Маня одну на другую составила деревянные ячейки в «Пегги Гуггенхайм», забрала ещё записную книжку и… любимую тётину чашку императорского фарфора, голубую, в нежную золотистую клетку.

– Я ещё вернусь, – пообещала она Эмилии, словно её дух по-прежнему был здесь, хотя от тела остался только меловой контур на полу.

На площадке первого этажа ей встретилась соседка. Именно её внучка всё время играла гаммы.

– Какое несчастье, – проговорила соседка, и глаза у неё налились слезами. – Какое страшное несчастье.

– Да, – согласилась Маня. – Несчастье.

– Так ничего и не известно?

– Нет, – ответила Маня. – Неизвестно.

– А та женщина с девочкой? Ну, которая сейчас вышла! Что говорит?

Маня посморела на соседку.

– А… что она может говорить?

– Господи, но она же была здесь вчера! Одна, без девочки! Мы встретились как раз напротив квартиры Эмилии Дмитриевны!

– С кем?!

– Да вот с этой женщиной! У которой девочка … нездорова!

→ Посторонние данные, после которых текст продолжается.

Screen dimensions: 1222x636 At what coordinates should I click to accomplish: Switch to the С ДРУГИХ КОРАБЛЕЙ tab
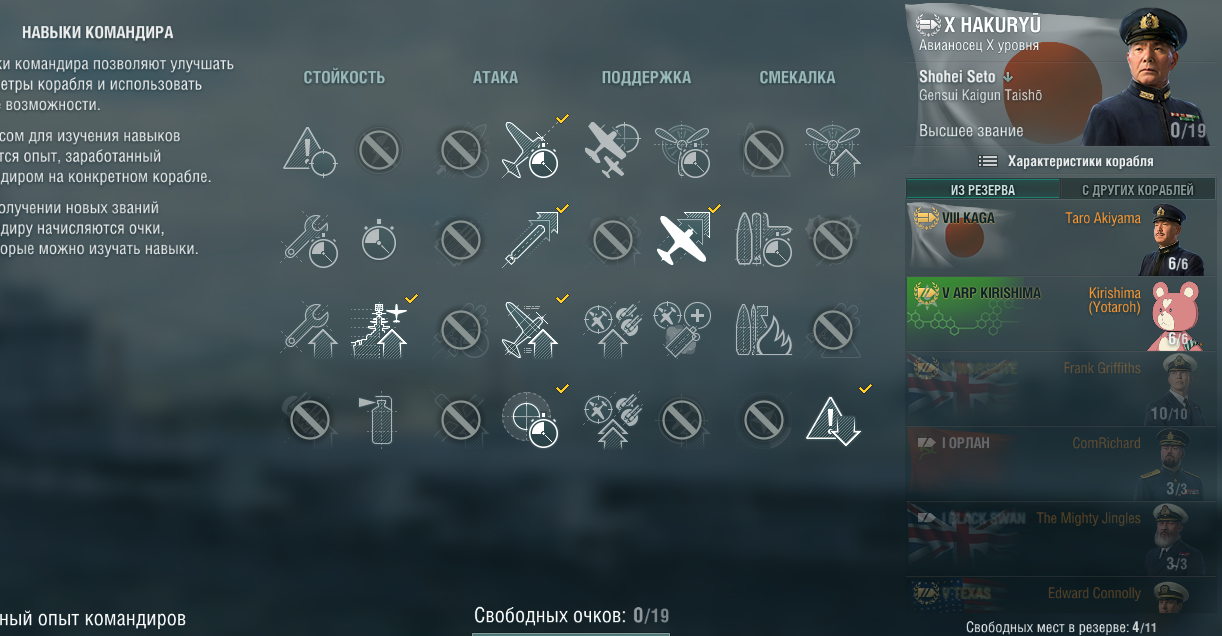1138,190
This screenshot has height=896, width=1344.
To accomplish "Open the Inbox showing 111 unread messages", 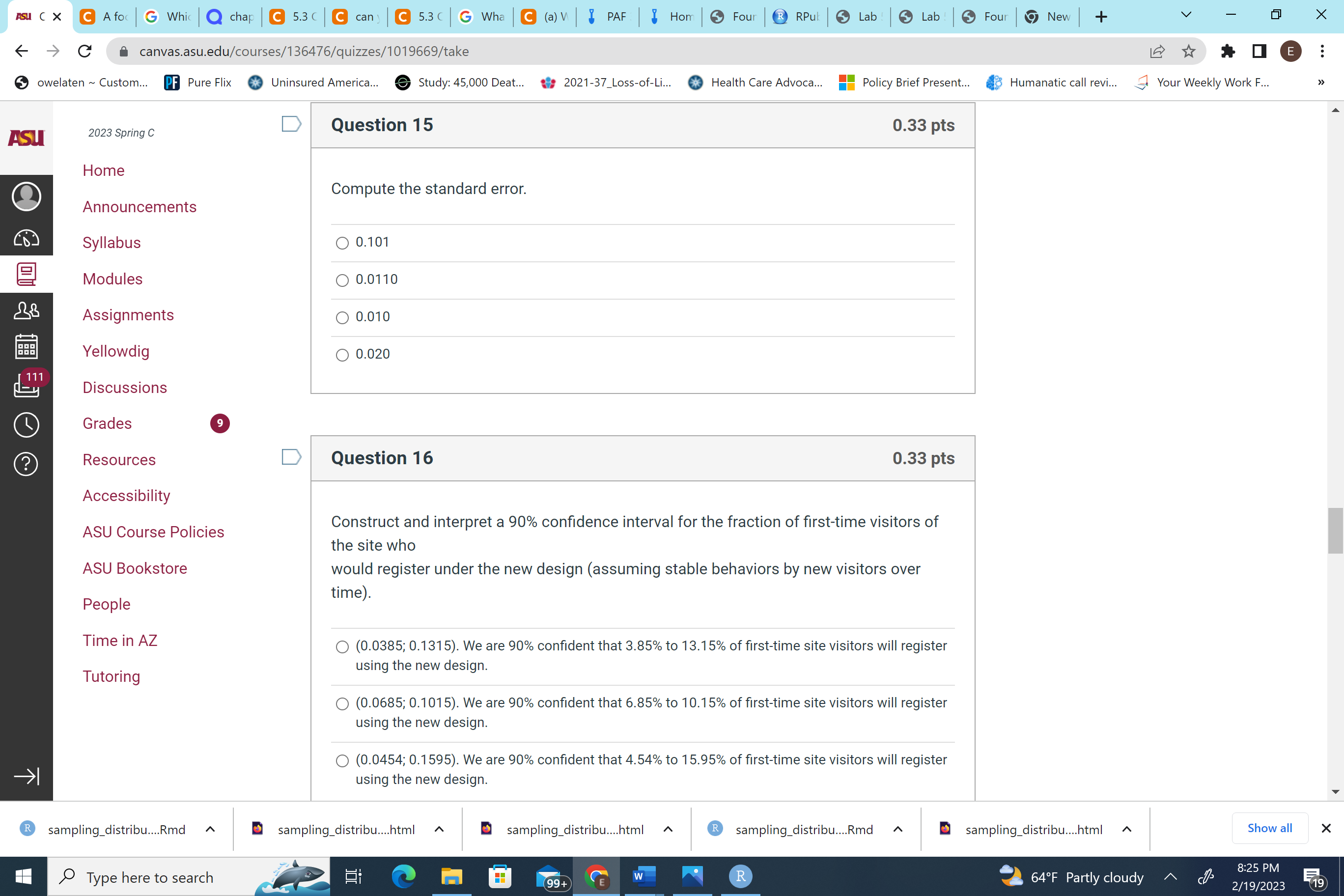I will pos(27,386).
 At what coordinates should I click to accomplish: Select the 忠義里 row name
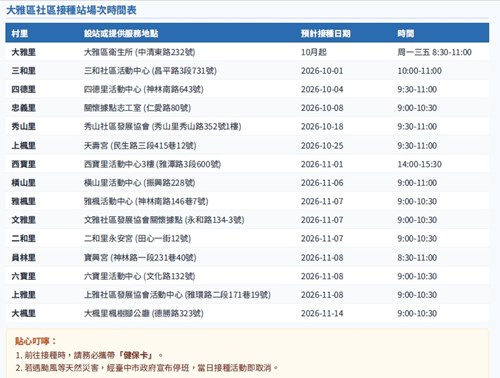(x=23, y=108)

– Она была здесь вчера вечером?!

– Ну, конечно. Я прекрасно её видела – точно так же, как вас сейчас!.. Мы встретились на площадке, раскланялись, и я отправилась в булочную.

– Ничего себе, – пробормотала Маня. – Она мне сказала, что вчера не приходила.

– Уверяю вас! Была, была она здесь!..

Маня ринулась вниз, волоча за собой чемодан и бультерьера, но Ольги Александровны уже и след простыл.


В «Астории» Маню поселили в тот же номер, где она ночевала, – так распорядилась всесильная Лидочка Леонтьевна, тётина подруга. Она откуда-то всё знала.

– Держись, девочка, – глубоким низким голосом сказала она Мане, она вообще говорила дивным, волшебным басом. – Ничего другого не остаётся.

– Откуда вы знаете, Лидочка?

Та махнула рукой:

– Ленинград – город маленький. Мамаша Василия, который в милиции служит, по-нынешнему в полиции, ну, который приехал на вызов, моя давняя приятельница. Когда-то я приводила её к Эмилии.

Лидочка отвела взгляд, всхлипнула, выхватила крошечный кружевной платочек и приложила к глазам.